- Description of the task: Copy the records verbatim, from the line containing "Image resolution: width=640" through the line containing "coord(23,64)", with both lines included. Leave out the pictures.

- Entries supplied:
* * *

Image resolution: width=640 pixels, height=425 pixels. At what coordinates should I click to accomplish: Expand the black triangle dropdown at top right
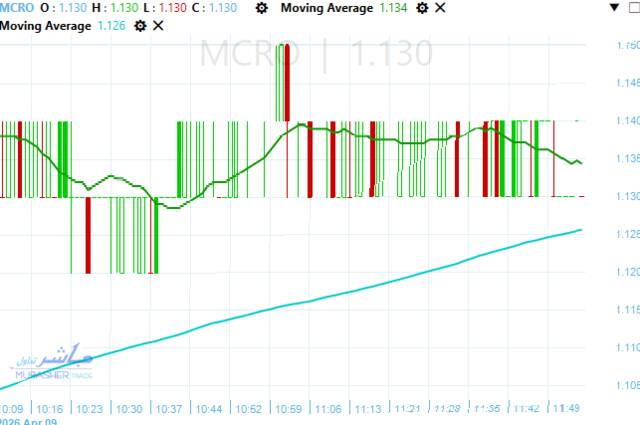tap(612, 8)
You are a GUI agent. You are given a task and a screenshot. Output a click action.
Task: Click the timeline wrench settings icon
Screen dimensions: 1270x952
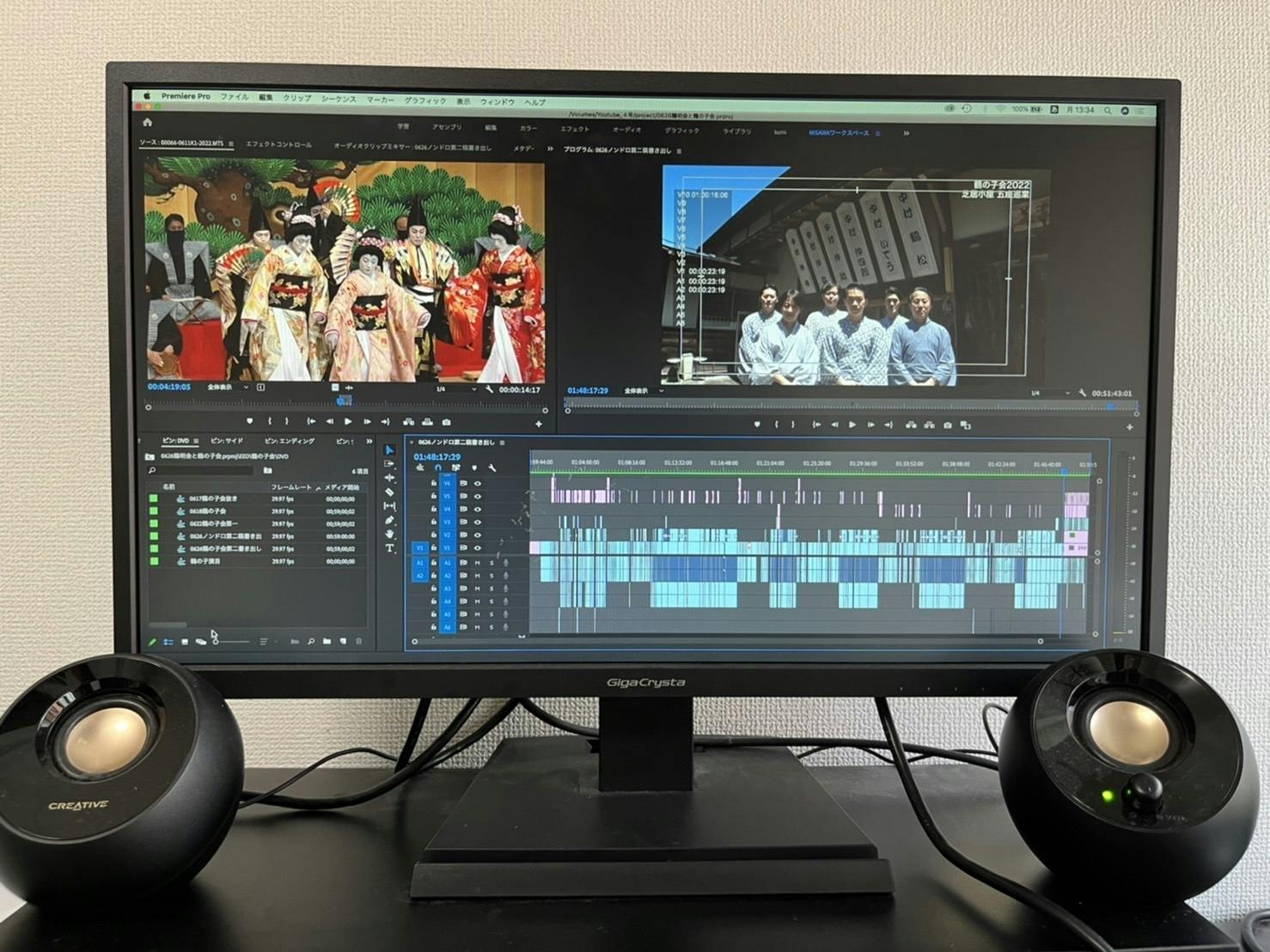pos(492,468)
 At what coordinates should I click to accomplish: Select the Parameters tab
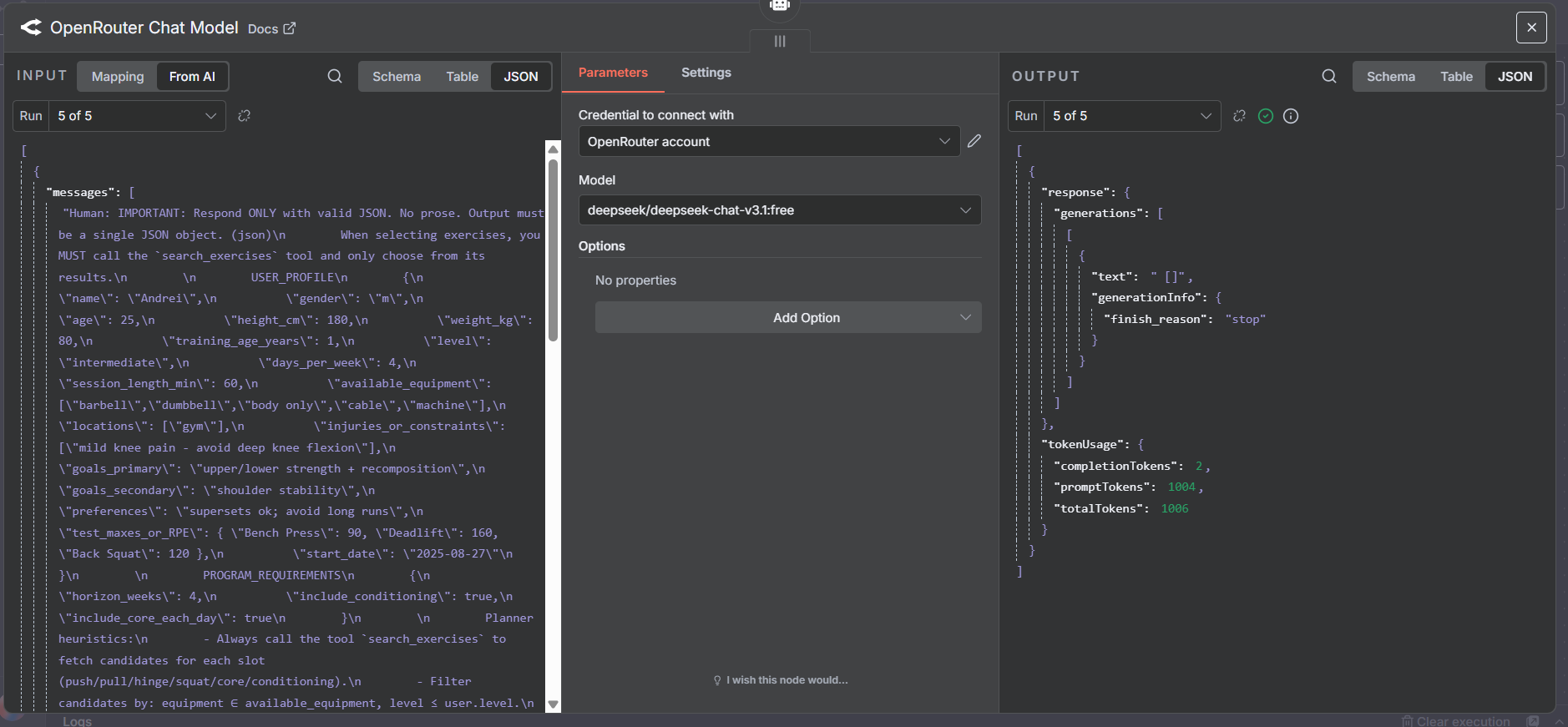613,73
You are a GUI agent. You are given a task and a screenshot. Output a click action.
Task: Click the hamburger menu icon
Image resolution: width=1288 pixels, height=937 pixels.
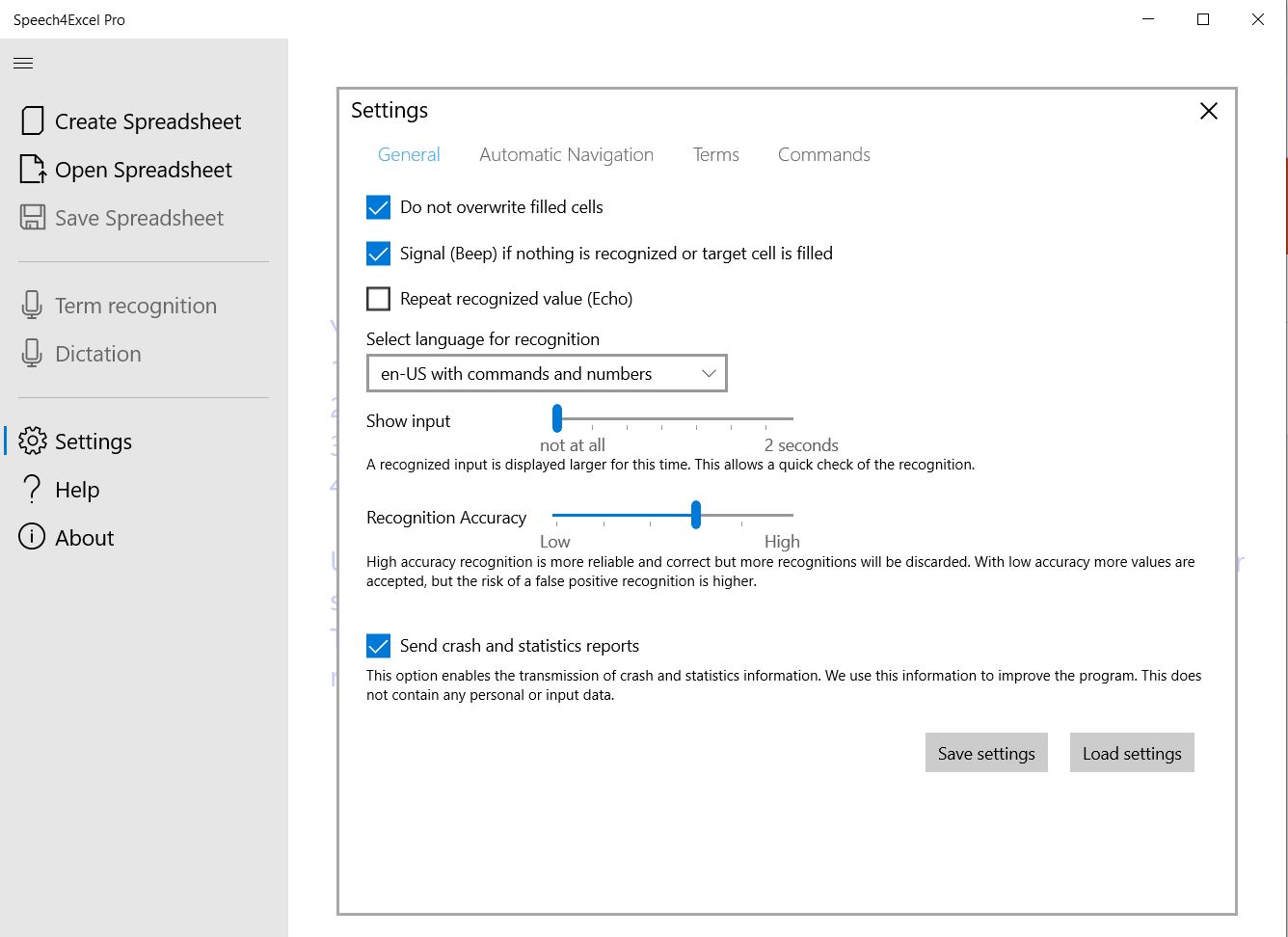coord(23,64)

* * *

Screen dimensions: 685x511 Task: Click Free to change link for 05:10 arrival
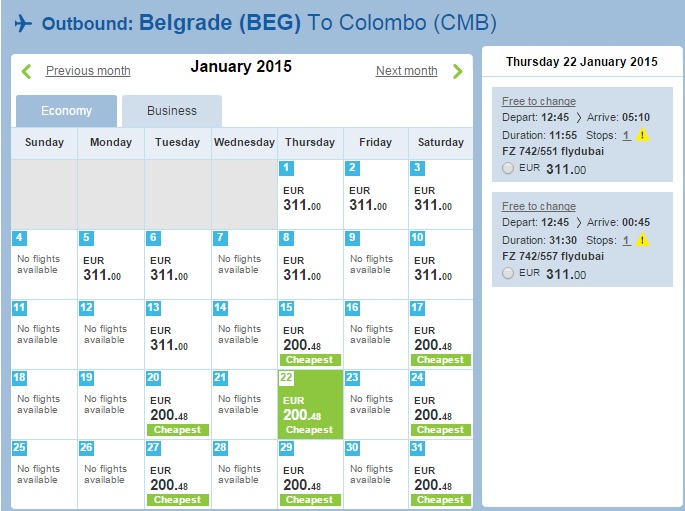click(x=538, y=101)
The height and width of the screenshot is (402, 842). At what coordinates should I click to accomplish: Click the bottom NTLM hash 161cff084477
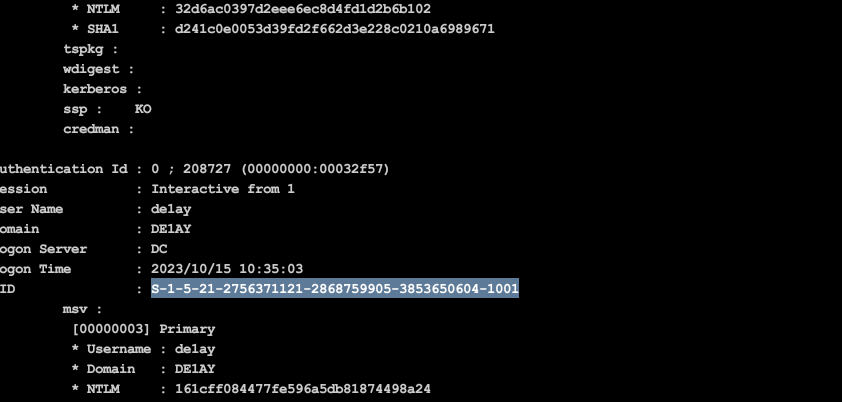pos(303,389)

* * *

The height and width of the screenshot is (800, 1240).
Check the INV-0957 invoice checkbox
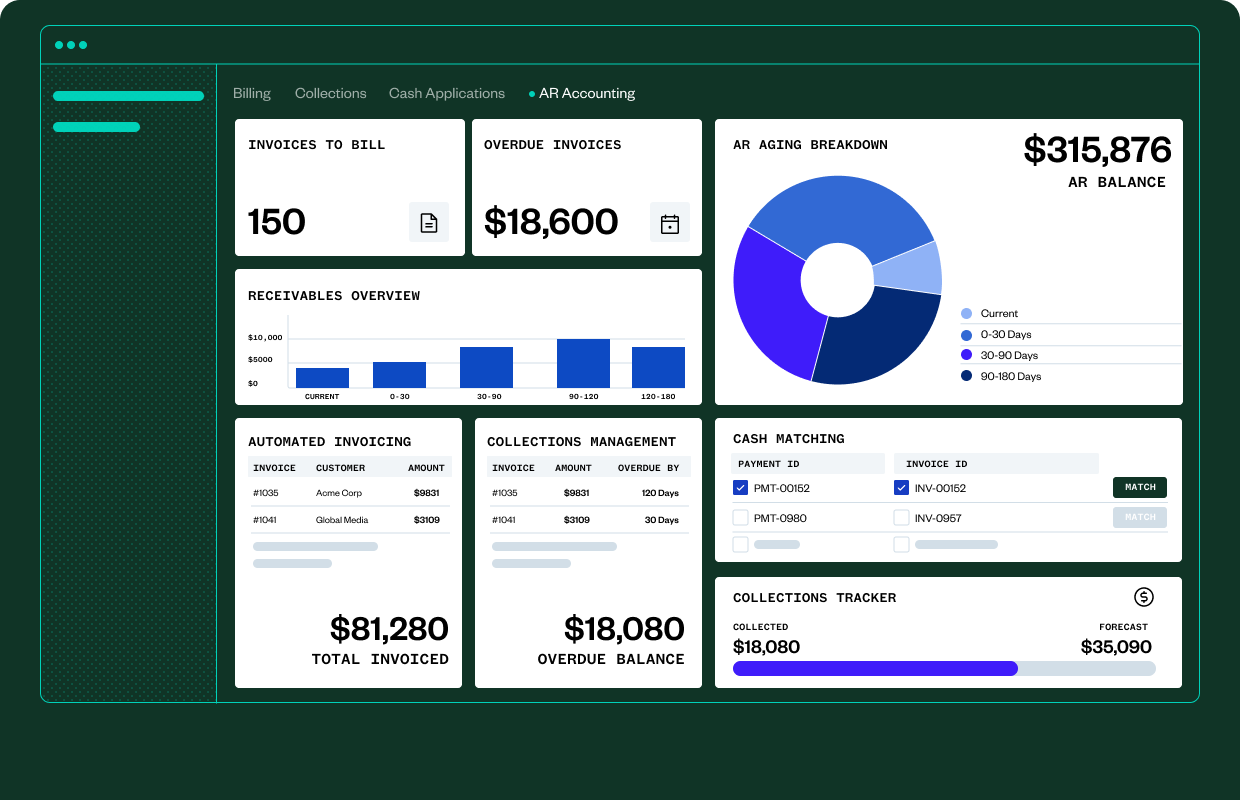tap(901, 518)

* * *

- Output below:
Image resolution: width=640 pixels, height=425 pixels. At what coordinates should I click to accomplish: Expand the black triangle dropdown at top right
tap(612, 8)
You are a GUI agent. You are given a task and a screenshot. Output a click action.
Task: Click the timeline wrench settings icon
Screen dimensions: 1270x952
pos(492,468)
 At what coordinates should I click to accomplish: Select the Parameters tab
613,73
You are a GUI agent. You are given a task and a screenshot. Output a click action.
Task: Click the hamburger menu icon
Image resolution: width=1288 pixels, height=937 pixels.
coord(23,64)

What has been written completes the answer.